El paciente evolucionó con compromiso hemodinámico y ventilatorio progresivo por lo que ingresó a la unidad de cuidados intensivos con diagnóstico de shock séptico secundario a posible foco pulmonar y falla orgánica múltiple, requiriendo soporte ventilatorio con ventilación mecánica invasiva, drogas vasoactivas e inicio de tratamiento antibiótico empírico con ceftriaxona, levofloxacina y clindamicina, asociado a oseltamivir.
En el estudio etiológico inicial destacó un test rápido positivo para detección de estreptococo beta-hemolítico grupo A de muestra nasofaríngea. La tinción de gram de muestra de secreción traqueal evidenció cocáceas gram positivas en cadenas y la tinción directa de muestra de la botella del hemocultivo automatizado (+) mostró cocáceas gram positivas. Ambos métodos confirmaron posteriormente el desarrollo de S. pyogenes. Se ajustó la terapia antibiótica quedando con un esquema de penicilina sódica y clindamicina, manteniéndose el tratamiento con oseltamivir. Además recibió tratamiento con inmunoglobulina G intravenosa por 3 días. El resto de los exámenes del estudio etiológico se describen en la Tabla 2. Dentro de estos, se solicitó una prueba de reacción en cadena de polimerasa para influenza A y B que posteriormente resultó positiva para influenza A H1N1.

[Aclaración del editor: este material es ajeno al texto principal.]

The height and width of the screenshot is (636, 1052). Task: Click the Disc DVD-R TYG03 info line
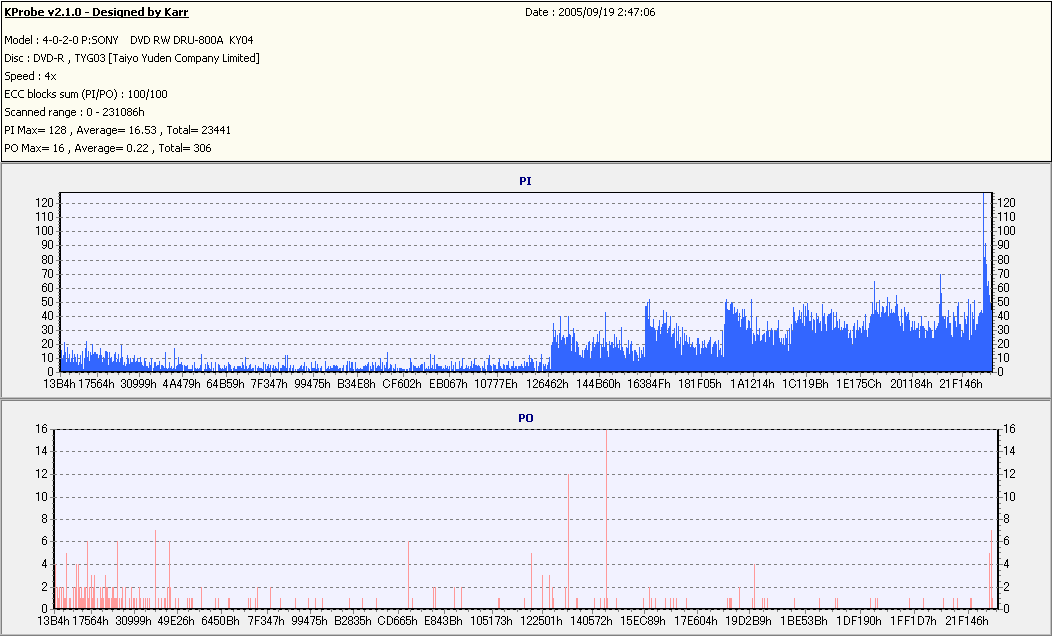pos(132,58)
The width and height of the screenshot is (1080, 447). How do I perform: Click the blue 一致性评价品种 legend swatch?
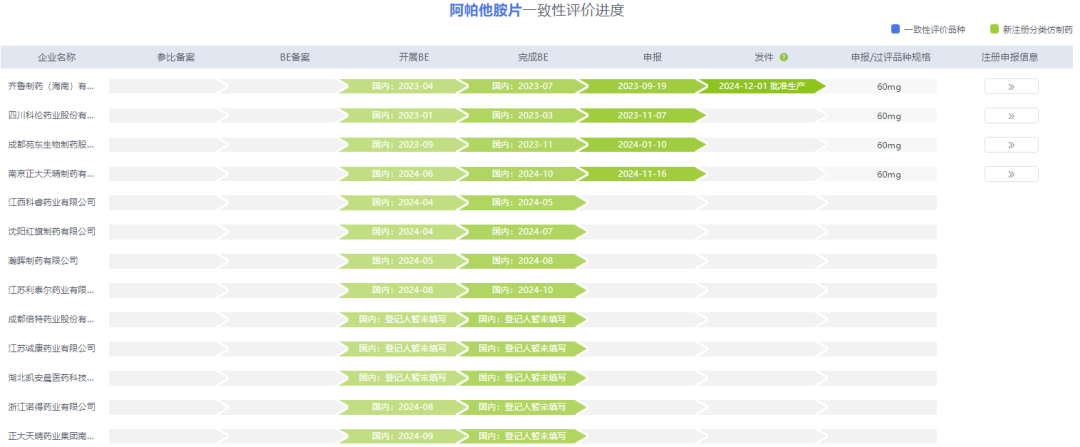point(895,29)
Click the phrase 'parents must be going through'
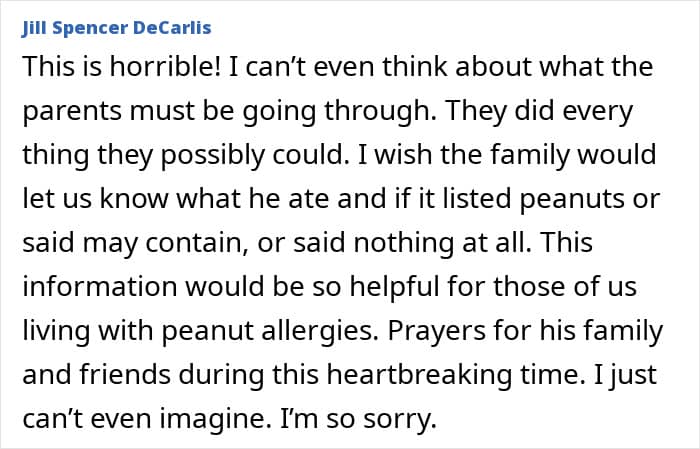 [x=228, y=111]
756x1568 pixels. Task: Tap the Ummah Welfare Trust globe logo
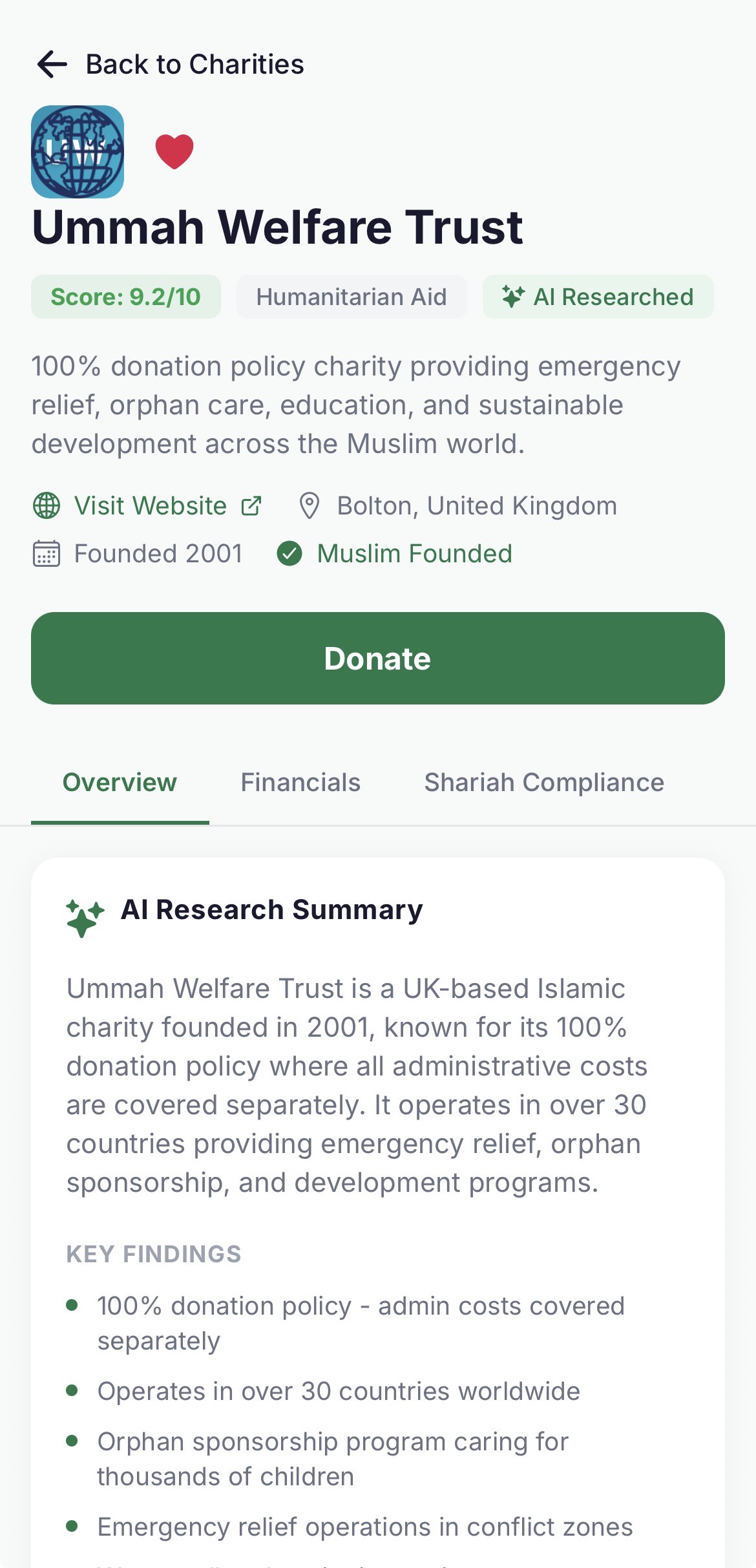[x=78, y=152]
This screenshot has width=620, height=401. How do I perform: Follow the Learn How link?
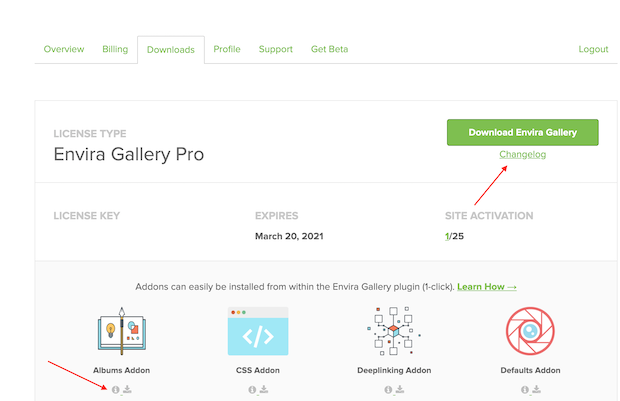[x=487, y=287]
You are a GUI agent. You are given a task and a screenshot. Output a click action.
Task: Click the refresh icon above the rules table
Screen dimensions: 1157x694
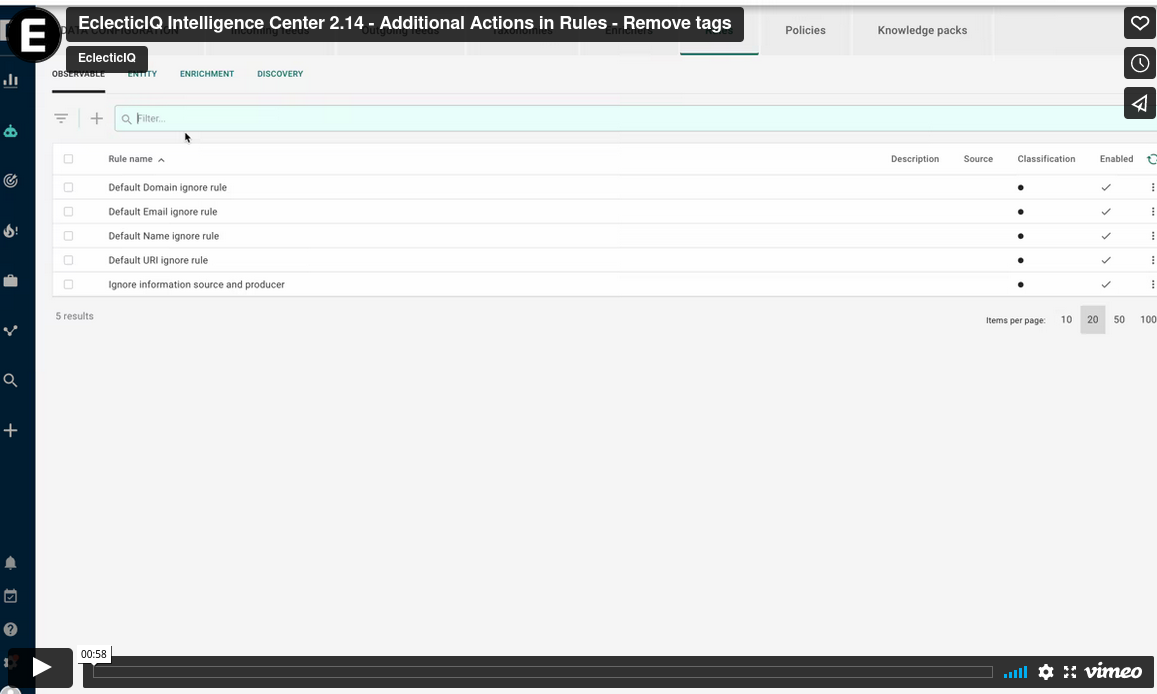(1152, 158)
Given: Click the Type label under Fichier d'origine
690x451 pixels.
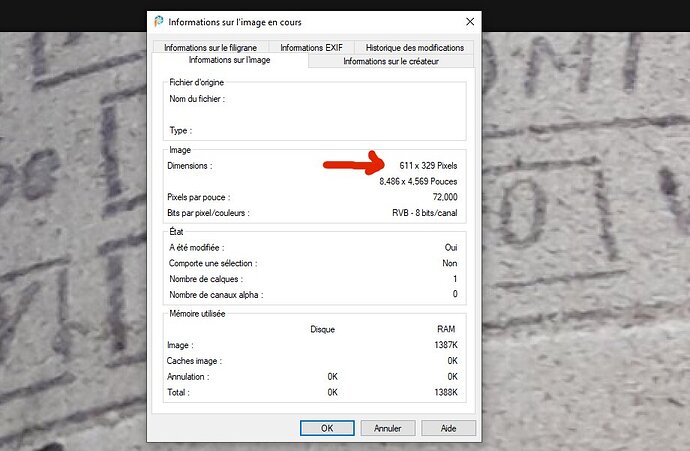Looking at the screenshot, I should 180,130.
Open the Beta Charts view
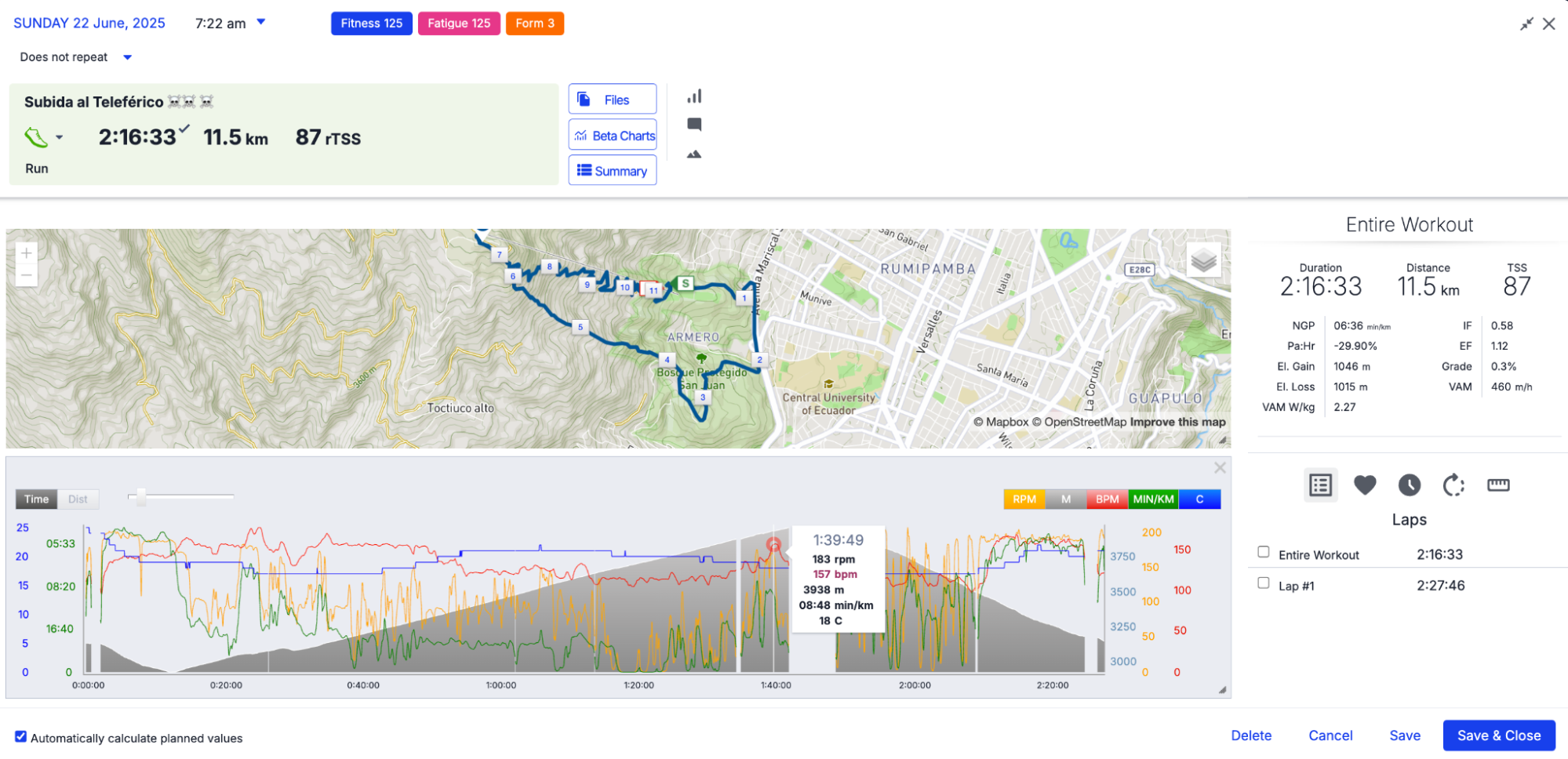Screen dimensions: 1568x759 (x=613, y=136)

La tomografía computada de tórax evidenció extensos focos de condensación bilaterales, especialmente en el lóbulo inferior derecho, presentando un área central sugerente de necrosis.

El paciente evolucionó con falla respiratoria catastrófica y disfunción orgánica progresiva que requirió soporte vital con oxigenación por membrana extracorpórea.
Finalmente, el paciente presentó una complicación hemorrágica intracerebral grave y falleció el mismo día.